The first major task, breaching the 30m seal inside the drift, was likely to begin in February.

Little said much of the preparatory work had been done, such as making new emergency portal doors, restoring power and setting up a nitrogen plant to push out dangerous gases from the mine before oxygen is pumped in.

Little said there was always uncertainty in such projects but health and safety was paramount.

He quoted from the agency's report: "There is a lot we do not know and will not know until we are confronted with the situation as we find it underground. This will require agile thinking, the courage of all to say no if we are uncomfortable, the preparedness to reassess, reset and re-plan when necessary, and knowing when to call it 'quits'."

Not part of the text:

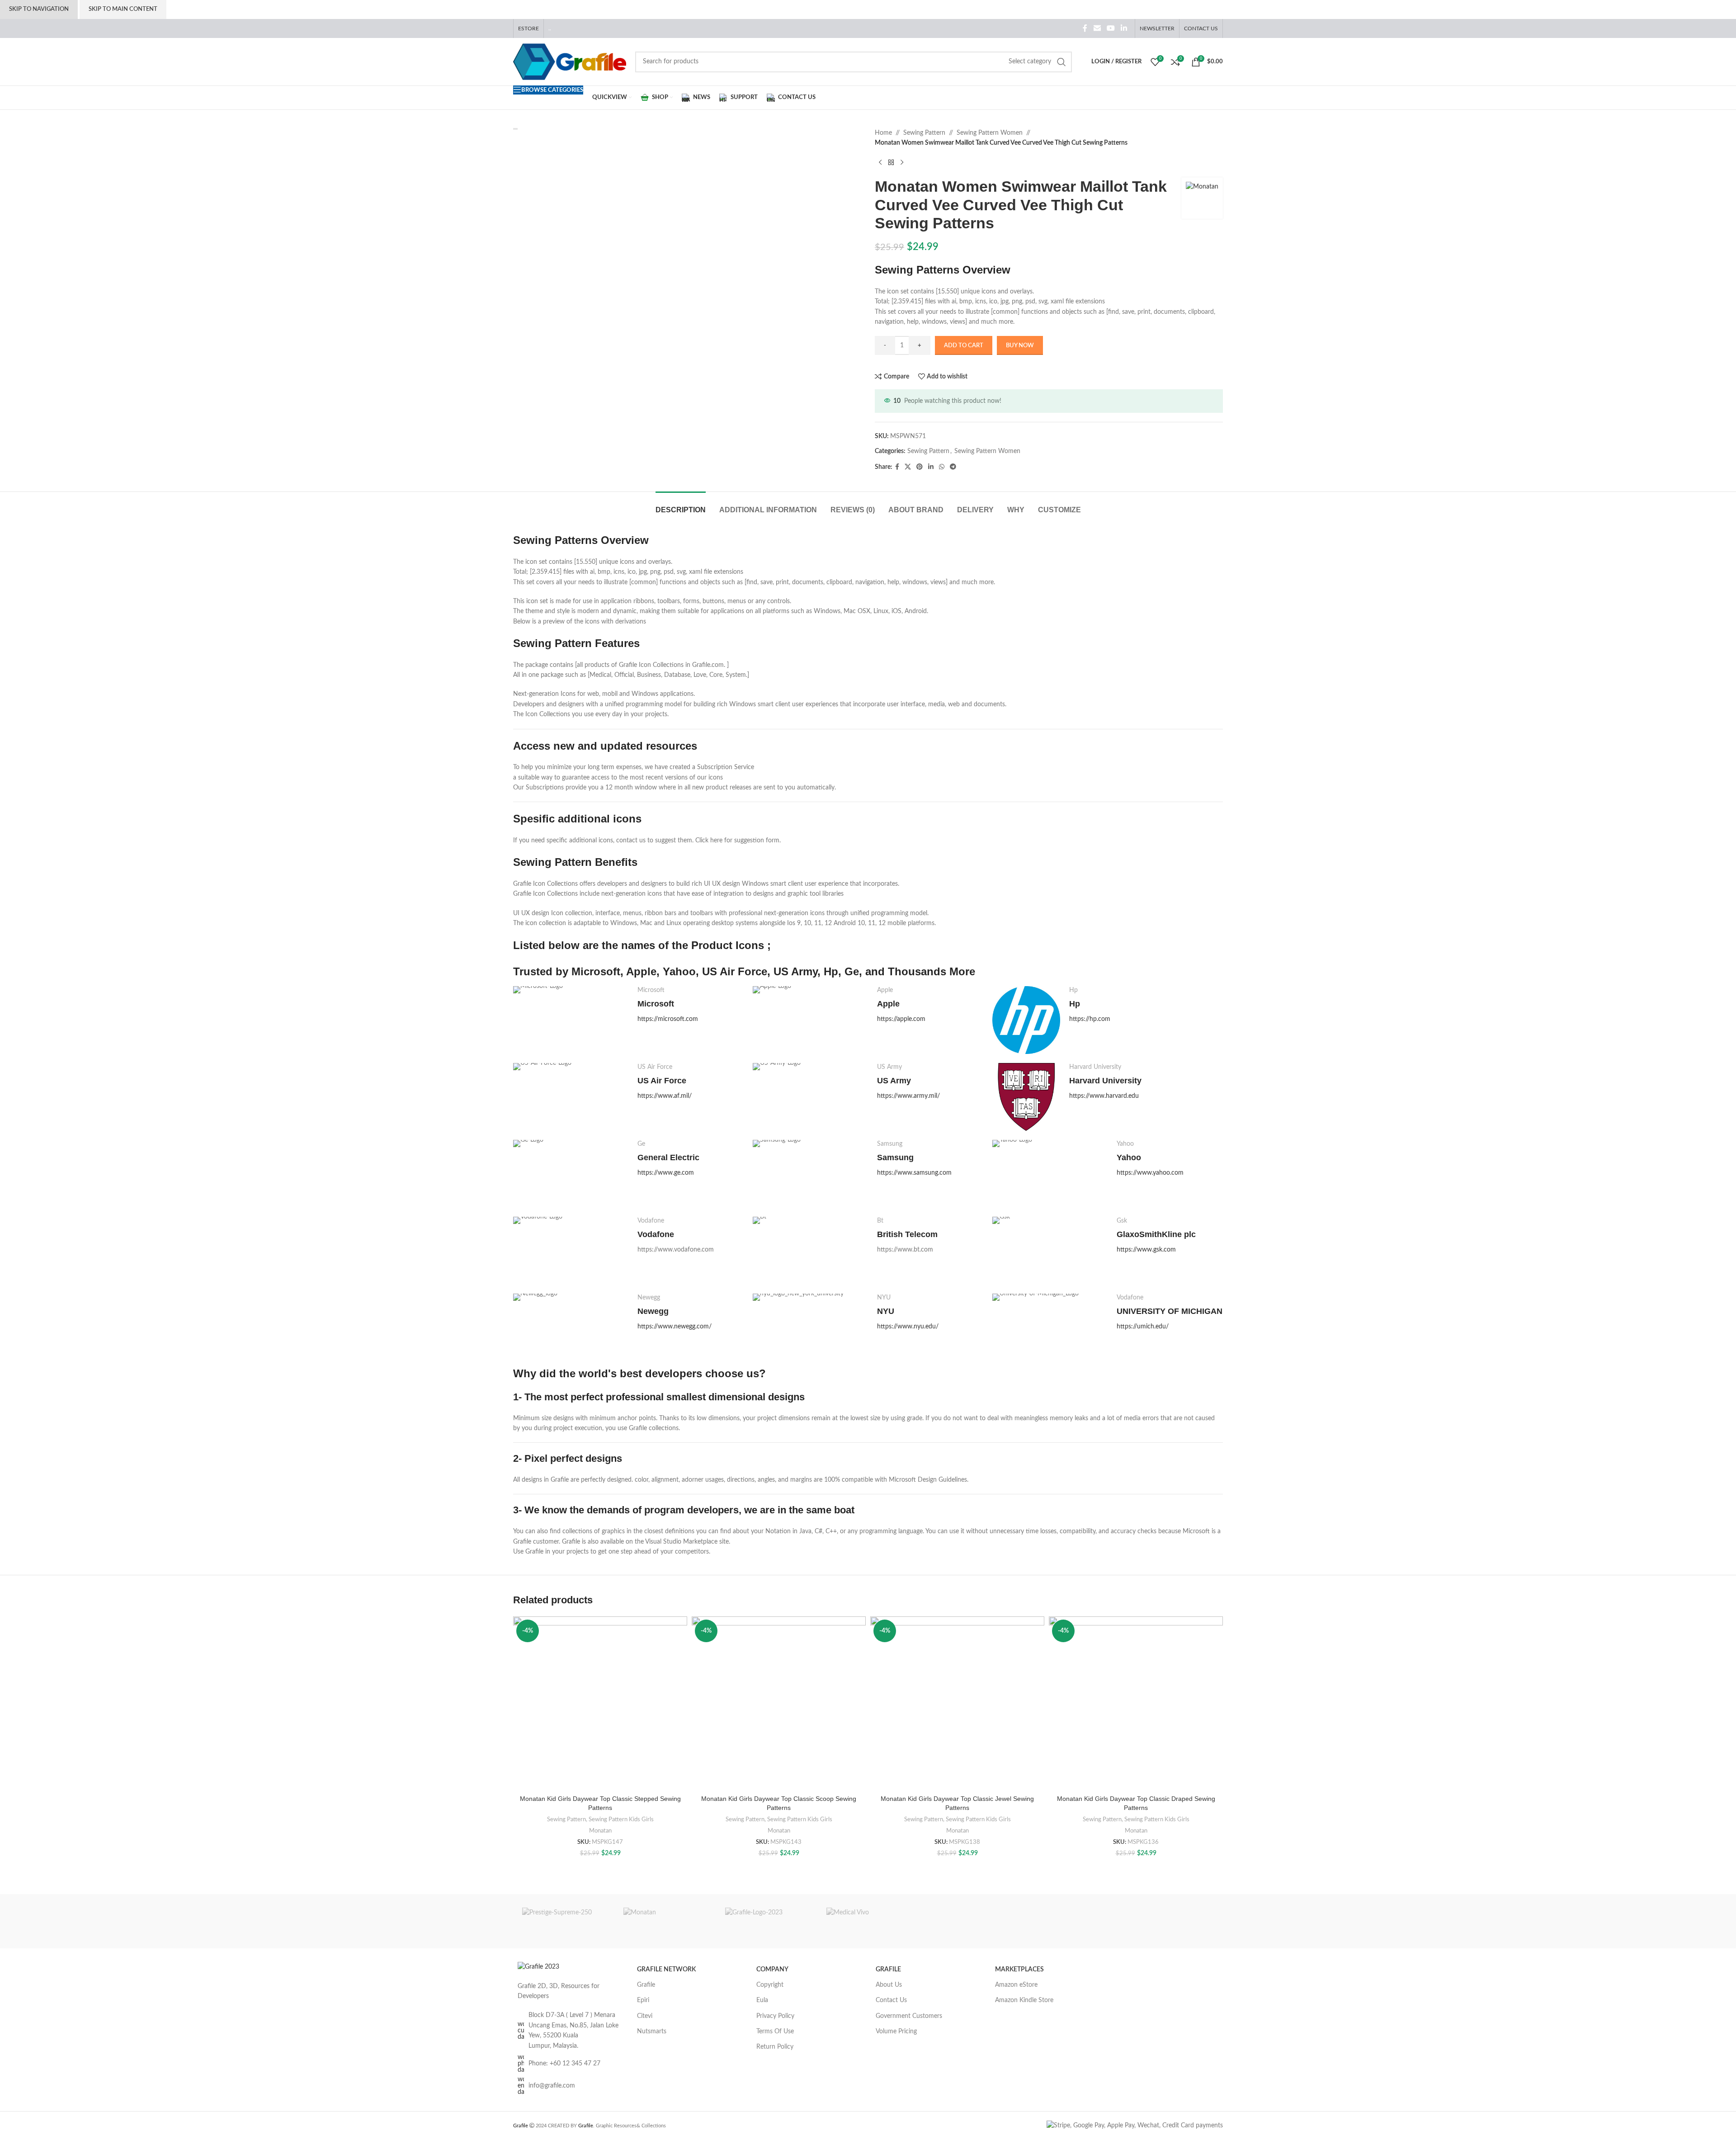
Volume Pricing (896, 2031)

Little said that since the middle of this year, police had been actively involved in any re-entry plan so they could prepare for any forensic examination and victim identification.

He said the Government, and the three partners that made it up, committed to fulfilling the original promise made to the families, to do everything practicably possible to re-enter the drift and recover any remains and better understand the cause or causes or the original explosion on November 19, 2010.

Discussing the decision to go with the single entry option, Little said safety was paramount. Ventilation was a major consideration.

The other two options, either drilling a bore hole or another tunnel, would also have required a huge number of helicopter movements to remove spoil from the digging.

Next Monday is the eighth anniversary of the tragedy at the mine. Two men survived but 29 died.